Exatamente isso que está em jogo, espaço e tempo. O tempo passado com computadores e telemóveis, a presença destes dispositivos em todos os espaços das nossas casas. E é por isso que o vício importa: a onipresença desses objetos em nossos hábitos padroniza nossas experiências e nos leva a esquecer outras atividades, relacionamentos, eventos, hobbies onde esses dispositivos ficam à margem. O vocabulário de hábitos, atividades e acontecimentos ecoa propostas sobre o que se pode fazer: recriar modos de viver além da padronização que emana de dispositivos tecnológicos. Em outras palavras, tal vocabulário promove o pensamento de formas e locais significativos para passar o tempo.

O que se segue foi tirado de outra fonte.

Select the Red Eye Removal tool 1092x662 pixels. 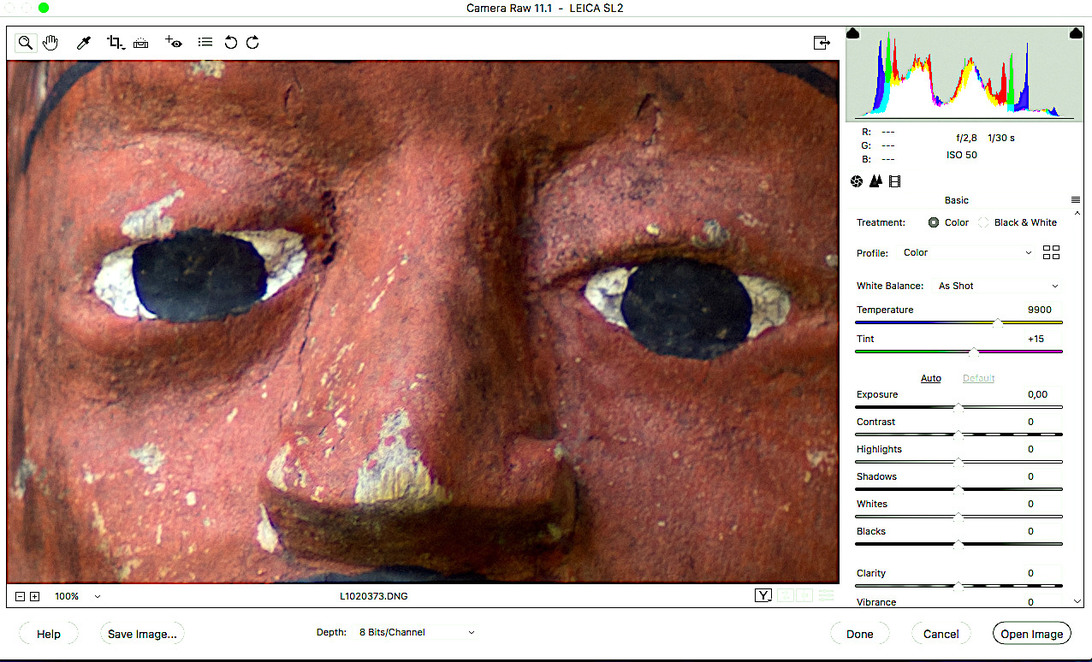pyautogui.click(x=174, y=42)
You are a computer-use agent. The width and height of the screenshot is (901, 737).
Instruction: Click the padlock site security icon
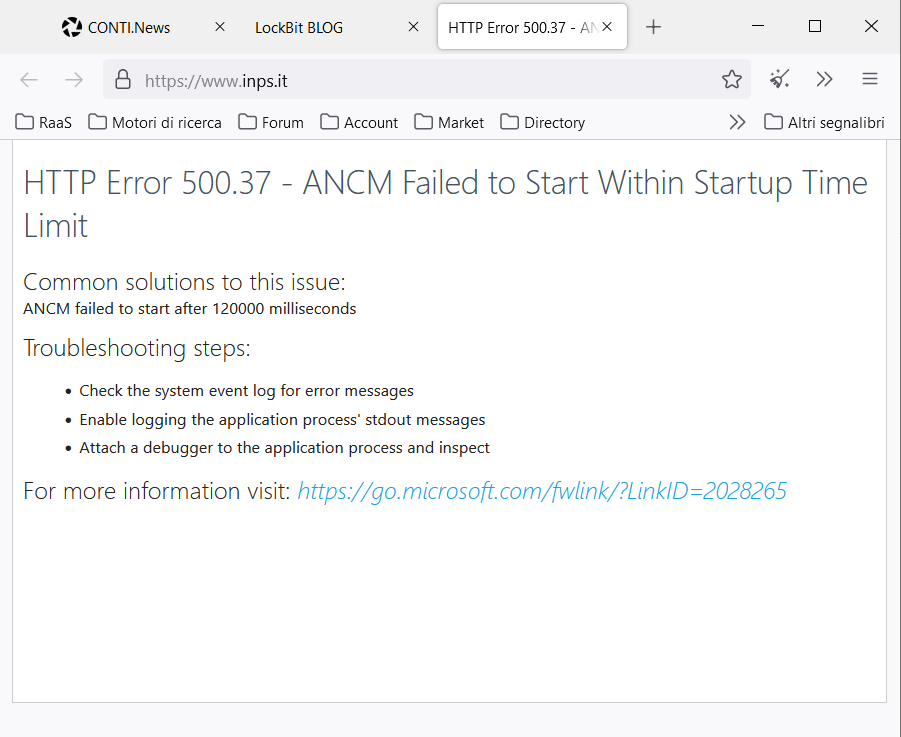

Então a tecnologia é viciante? Definitivamente! Esse vício se manifesta no nível neuroquímico pela interposição de mecanismos envolvendo dopamina, sistemas de recompensa e outras substâncias? Claro, a neurociência tem mostrado isso! Isso é tudo? Absolutamente não!

Embora o vocabulário neurológico possa facilmente alarmar, dificilmente ele pode construir possibilidades. Nesse caso, vale resgatar os conceitos de hábitos, hobbies e talvez o extravagante savoir-vivre.